Print these lines again without changing anything.

Dataset entries
┄┄┄┄┄┄
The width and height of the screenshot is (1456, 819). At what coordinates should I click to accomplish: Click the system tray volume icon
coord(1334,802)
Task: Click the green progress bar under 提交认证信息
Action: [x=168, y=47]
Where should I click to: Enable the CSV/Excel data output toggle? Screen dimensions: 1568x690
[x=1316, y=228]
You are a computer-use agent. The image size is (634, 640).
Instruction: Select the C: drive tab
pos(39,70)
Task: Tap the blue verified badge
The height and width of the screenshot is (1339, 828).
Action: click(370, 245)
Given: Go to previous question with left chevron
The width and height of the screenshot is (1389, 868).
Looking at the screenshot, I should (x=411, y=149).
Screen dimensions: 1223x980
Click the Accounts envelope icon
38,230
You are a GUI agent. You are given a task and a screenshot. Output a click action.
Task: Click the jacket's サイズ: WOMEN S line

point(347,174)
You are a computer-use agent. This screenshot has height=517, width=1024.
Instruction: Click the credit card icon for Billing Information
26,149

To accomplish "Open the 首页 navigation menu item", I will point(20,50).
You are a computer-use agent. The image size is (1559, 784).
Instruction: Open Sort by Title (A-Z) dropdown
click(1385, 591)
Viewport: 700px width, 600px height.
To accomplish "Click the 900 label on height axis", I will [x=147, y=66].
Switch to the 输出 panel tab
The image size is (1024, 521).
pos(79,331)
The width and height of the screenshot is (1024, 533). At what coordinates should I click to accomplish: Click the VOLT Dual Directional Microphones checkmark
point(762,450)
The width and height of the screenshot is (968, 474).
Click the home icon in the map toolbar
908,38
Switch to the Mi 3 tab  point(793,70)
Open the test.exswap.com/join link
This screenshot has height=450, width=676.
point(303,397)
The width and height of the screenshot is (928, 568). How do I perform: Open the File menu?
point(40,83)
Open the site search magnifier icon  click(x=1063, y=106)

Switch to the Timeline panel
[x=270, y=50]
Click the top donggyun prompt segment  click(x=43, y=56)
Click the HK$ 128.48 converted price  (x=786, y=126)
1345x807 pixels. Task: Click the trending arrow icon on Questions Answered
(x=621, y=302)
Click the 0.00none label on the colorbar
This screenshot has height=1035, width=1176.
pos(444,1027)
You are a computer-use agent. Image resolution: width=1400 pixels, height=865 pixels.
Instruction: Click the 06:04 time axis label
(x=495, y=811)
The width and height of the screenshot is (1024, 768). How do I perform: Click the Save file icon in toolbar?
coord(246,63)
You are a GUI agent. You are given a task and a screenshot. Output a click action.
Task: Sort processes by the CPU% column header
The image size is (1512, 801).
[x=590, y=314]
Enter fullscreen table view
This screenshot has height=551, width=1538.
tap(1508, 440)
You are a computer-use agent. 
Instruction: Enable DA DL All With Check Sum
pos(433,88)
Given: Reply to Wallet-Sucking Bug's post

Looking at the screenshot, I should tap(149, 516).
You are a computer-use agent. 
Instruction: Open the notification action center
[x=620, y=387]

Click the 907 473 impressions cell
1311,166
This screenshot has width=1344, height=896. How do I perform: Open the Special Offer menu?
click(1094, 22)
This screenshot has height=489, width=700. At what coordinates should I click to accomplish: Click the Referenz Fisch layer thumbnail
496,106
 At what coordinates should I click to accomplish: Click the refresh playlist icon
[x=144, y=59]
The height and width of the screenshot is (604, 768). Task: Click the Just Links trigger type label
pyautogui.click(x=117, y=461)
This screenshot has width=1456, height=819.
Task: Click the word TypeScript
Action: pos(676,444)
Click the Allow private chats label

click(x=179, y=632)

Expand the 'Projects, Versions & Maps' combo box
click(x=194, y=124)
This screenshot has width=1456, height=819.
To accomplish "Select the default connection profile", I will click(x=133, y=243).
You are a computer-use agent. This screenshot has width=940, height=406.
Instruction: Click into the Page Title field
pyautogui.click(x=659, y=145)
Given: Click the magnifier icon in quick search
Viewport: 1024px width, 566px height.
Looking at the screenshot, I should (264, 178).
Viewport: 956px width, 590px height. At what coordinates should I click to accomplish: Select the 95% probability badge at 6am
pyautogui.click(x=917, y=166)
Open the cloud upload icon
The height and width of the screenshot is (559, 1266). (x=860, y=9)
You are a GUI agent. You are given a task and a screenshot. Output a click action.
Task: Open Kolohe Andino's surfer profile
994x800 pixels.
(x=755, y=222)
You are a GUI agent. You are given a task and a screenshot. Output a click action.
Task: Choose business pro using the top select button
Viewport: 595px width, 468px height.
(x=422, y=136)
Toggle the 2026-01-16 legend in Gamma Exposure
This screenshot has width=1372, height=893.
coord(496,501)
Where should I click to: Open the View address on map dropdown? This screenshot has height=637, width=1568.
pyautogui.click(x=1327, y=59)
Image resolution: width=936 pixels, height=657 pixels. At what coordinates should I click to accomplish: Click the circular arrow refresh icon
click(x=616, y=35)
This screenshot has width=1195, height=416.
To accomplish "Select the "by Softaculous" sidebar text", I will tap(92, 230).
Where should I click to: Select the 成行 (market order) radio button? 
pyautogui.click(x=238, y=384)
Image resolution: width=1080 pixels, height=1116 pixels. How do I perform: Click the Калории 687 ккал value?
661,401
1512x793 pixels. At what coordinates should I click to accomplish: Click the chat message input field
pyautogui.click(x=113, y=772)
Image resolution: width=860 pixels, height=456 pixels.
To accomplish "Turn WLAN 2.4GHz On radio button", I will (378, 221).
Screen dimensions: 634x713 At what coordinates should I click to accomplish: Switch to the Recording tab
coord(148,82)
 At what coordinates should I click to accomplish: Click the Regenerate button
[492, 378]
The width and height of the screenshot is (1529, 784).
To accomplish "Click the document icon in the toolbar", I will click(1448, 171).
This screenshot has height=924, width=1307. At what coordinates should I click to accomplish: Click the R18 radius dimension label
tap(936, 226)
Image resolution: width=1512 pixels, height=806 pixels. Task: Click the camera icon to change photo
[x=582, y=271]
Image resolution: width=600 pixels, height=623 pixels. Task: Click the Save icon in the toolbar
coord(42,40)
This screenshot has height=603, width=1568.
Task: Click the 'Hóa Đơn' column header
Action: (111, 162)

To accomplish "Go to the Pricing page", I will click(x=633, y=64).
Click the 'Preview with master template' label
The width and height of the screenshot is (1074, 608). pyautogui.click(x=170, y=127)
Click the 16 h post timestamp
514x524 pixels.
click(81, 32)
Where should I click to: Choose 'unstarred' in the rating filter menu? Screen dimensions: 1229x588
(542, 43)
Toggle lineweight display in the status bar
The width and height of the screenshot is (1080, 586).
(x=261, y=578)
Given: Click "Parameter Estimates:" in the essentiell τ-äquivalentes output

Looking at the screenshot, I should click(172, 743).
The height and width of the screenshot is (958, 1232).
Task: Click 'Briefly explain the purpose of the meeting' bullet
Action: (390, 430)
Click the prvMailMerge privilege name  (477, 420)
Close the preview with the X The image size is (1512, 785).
┄┄┄┄┄┄
* [COMPLETE RESPONSE]:
The width and height of the screenshot is (1456, 819). At what coordinates should I click to accomplish: Click the system tray volume icon
coord(1334,802)
Task: Click the green progress bar under 提交认证信息
Action: [x=168, y=47]
Where should I click to: Enable the CSV/Excel data output toggle? Screen dimensions: 1568x690
[x=1316, y=228]
You are a computer-use agent. The image size is (634, 640).
Instruction: Select the C: drive tab
pos(39,70)
Task: Tap the blue verified badge
The height and width of the screenshot is (1339, 828).
Action: click(370, 245)
Given: Go to previous question with left chevron
The width and height of the screenshot is (1389, 868).
Looking at the screenshot, I should (x=411, y=149).
Screen dimensions: 1223x980
Click the Accounts envelope icon
38,230
You are a GUI agent. You are given a task and a screenshot. Output a click action.
Task: Click the jacket's サイズ: WOMEN S line

point(347,174)
You are a computer-use agent. This screenshot has height=517, width=1024.
Instruction: Click the credit card icon for Billing Information
26,149

To accomplish "Open the 首页 navigation menu item", I will point(20,50).
You are a computer-use agent. The image size is (1559, 784).
Instruction: Open Sort by Title (A-Z) dropdown
click(1385, 591)
Viewport: 700px width, 600px height.
To accomplish "Click the 900 label on height axis", I will [x=147, y=66].
Switch to the 输出 panel tab
The image size is (1024, 521).
pos(79,331)
The width and height of the screenshot is (1024, 533). At what coordinates should I click to accomplish: Click the VOLT Dual Directional Microphones checkmark
point(762,450)
The width and height of the screenshot is (968, 474).
Click the home icon in the map toolbar
908,38
Switch to the Mi 3 tab  point(793,70)
Open the test.exswap.com/join link
This screenshot has height=450, width=676.
point(303,397)
The width and height of the screenshot is (928, 568). How do I perform: Open the File menu?
point(40,83)
Open the site search magnifier icon  click(x=1063, y=106)

Switch to the Timeline panel
[x=270, y=50]
Click the top donggyun prompt segment  click(x=43, y=56)
Click the HK$ 128.48 converted price  (x=786, y=126)
1345x807 pixels. Task: Click the trending arrow icon on Questions Answered
(x=621, y=302)
Click the 0.00none label on the colorbar
This screenshot has height=1035, width=1176.
pos(444,1027)
You are a computer-use agent. Image resolution: width=1400 pixels, height=865 pixels.
Instruction: Click the 06:04 time axis label
(x=495, y=811)
The width and height of the screenshot is (1024, 768). How do I perform: Click the Save file icon in toolbar?
coord(246,63)
You are a GUI agent. You are given a task and a screenshot. Output a click action.
Task: Sort processes by the CPU% column header
The image size is (1512, 801).
[x=590, y=314]
Enter fullscreen table view
This screenshot has height=551, width=1538.
tap(1508, 440)
You are a computer-use agent. 
Instruction: Enable DA DL All With Check Sum
pos(433,88)
Given: Reply to Wallet-Sucking Bug's post

Looking at the screenshot, I should tap(149, 516).
You are a computer-use agent. 
Instruction: Open the notification action center
[x=620, y=387]

Click the 907 473 impressions cell
1311,166
This screenshot has width=1344, height=896. How do I perform: Open the Special Offer menu?
click(1094, 22)
This screenshot has height=489, width=700. At what coordinates should I click to accomplish: Click the Referenz Fisch layer thumbnail
496,106
 At what coordinates should I click to accomplish: Click the refresh playlist icon
[x=144, y=59]
The height and width of the screenshot is (604, 768). Task: Click the Just Links trigger type label
pyautogui.click(x=117, y=461)
This screenshot has width=1456, height=819.
Task: Click the word TypeScript
Action: pos(676,444)
Click the Allow private chats label

click(x=179, y=632)

Expand the 'Projects, Versions & Maps' combo box
click(x=194, y=124)
This screenshot has width=1456, height=819.
To accomplish "Select the default connection profile", I will click(x=133, y=243).
You are a computer-use agent. This screenshot has width=940, height=406.
Instruction: Click into the Page Title field
pyautogui.click(x=659, y=145)
Given: Click the magnifier icon in quick search
Viewport: 1024px width, 566px height.
Looking at the screenshot, I should (264, 178).
Viewport: 956px width, 590px height. At what coordinates should I click to accomplish: Select the 95% probability badge at 6am
pyautogui.click(x=917, y=166)
Open the cloud upload icon
The height and width of the screenshot is (559, 1266). (x=860, y=9)
You are a GUI agent. You are given a task and a screenshot. Output a click action.
Task: Open Kolohe Andino's surfer profile
994x800 pixels.
(x=755, y=222)
You are a GUI agent. You are given a task and a screenshot. Output a click action.
Task: Choose business pro using the top select button
Viewport: 595px width, 468px height.
(x=422, y=136)
Toggle the 2026-01-16 legend in Gamma Exposure
This screenshot has width=1372, height=893.
coord(496,501)
Where should I click to: Open the View address on map dropdown? This screenshot has height=637, width=1568.
pyautogui.click(x=1327, y=59)
Image resolution: width=936 pixels, height=657 pixels. At what coordinates should I click to accomplish: Click the circular arrow refresh icon
click(x=616, y=35)
This screenshot has width=1195, height=416.
To accomplish "Select the "by Softaculous" sidebar text", I will tap(92, 230).
Where should I click to: Select the 成行 (market order) radio button? 
pyautogui.click(x=238, y=384)
Image resolution: width=1080 pixels, height=1116 pixels. How do I perform: Click the Калории 687 ккал value?
661,401
1512x793 pixels. At what coordinates should I click to accomplish: Click the chat message input field
pyautogui.click(x=113, y=772)
Image resolution: width=860 pixels, height=456 pixels.
To accomplish "Turn WLAN 2.4GHz On radio button", I will (378, 221).
Screen dimensions: 634x713 At what coordinates should I click to accomplish: Switch to the Recording tab
coord(148,82)
 At what coordinates should I click to accomplish: Click the Regenerate button
[492, 378]
The width and height of the screenshot is (1529, 784).
To accomplish "Click the document icon in the toolbar", I will click(1448, 171).
This screenshot has height=924, width=1307. At what coordinates should I click to accomplish: Click the R18 radius dimension label
tap(936, 226)
Image resolution: width=1512 pixels, height=806 pixels. Task: Click the camera icon to change photo
[x=582, y=271]
Image resolution: width=600 pixels, height=623 pixels. Task: Click the Save icon in the toolbar
coord(42,40)
This screenshot has height=603, width=1568.
Task: Click the 'Hóa Đơn' column header
Action: (111, 162)

To accomplish "Go to the Pricing page", I will click(x=633, y=64).
Click the 'Preview with master template' label
The width and height of the screenshot is (1074, 608). pyautogui.click(x=170, y=127)
Click the 16 h post timestamp
514x524 pixels.
click(81, 32)
Where should I click to: Choose 'unstarred' in the rating filter menu? Screen dimensions: 1229x588
(542, 43)
Toggle lineweight display in the status bar
The width and height of the screenshot is (1080, 586).
(x=261, y=578)
Given: Click "Parameter Estimates:" in the essentiell τ-äquivalentes output

Looking at the screenshot, I should click(172, 743).
The height and width of the screenshot is (958, 1232).
Task: Click 'Briefly explain the purpose of the meeting' bullet
Action: (390, 430)
Click the prvMailMerge privilege name  (477, 420)
Close the preview with the X The image size is (1512, 785).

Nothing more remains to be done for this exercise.